Functional polydiynes prepared by metathesis cyclopolymerization of 1,7-dihalogen-1,6-heptadiyne derivatives†
Abstract
We report the metathesis cyclopolymerization (MCP) of 1,7-dihalogen-1,6-heptadiyne derivatives by using MoCl5/(n-Bu)4Sn complex catalyst system. Five homopolymers (P1–P5) and a copolymer (P[1-co-5]) were obtained in high yields (up to 95%) with high molecular weights (Mw up to 210 000) under the optimized conditions (60 °C, 12 h, in 1,2-dichloroethane). The structures of the resultant polymers were characterized by FTIR, 1H NMR, 13C NMR and UV-vis spectroscopic techniques, which confirmed the MCP methodology was successfully applied to the preparation of halogen-modified polydiynes. The resultant polydiynes possess good solubility in common organic solvents and high thermal stability. More significantly, these chloro-modified polydiynes demonstrated unprecedented upper critical solution temperature (UCST) behavior, which can be tentatively related to the halogen bonding between the halogen atoms and the oxygen/nitrogen atoms of solvents.

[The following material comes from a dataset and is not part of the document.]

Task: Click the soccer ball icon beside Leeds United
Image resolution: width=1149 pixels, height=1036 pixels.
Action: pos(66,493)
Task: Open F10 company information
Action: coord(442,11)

The UCST performance of the polydiynes was influenced by the side chain of the polymers (58–110 °C) and copolymerization of different monomers (61–66 °C). Interestingly, by linking tetraphenylethene (TPE) groups onto the polymer side chains, the UCST process could be visually monitored due to the aggregation-induced emission characteristics of TPE groups.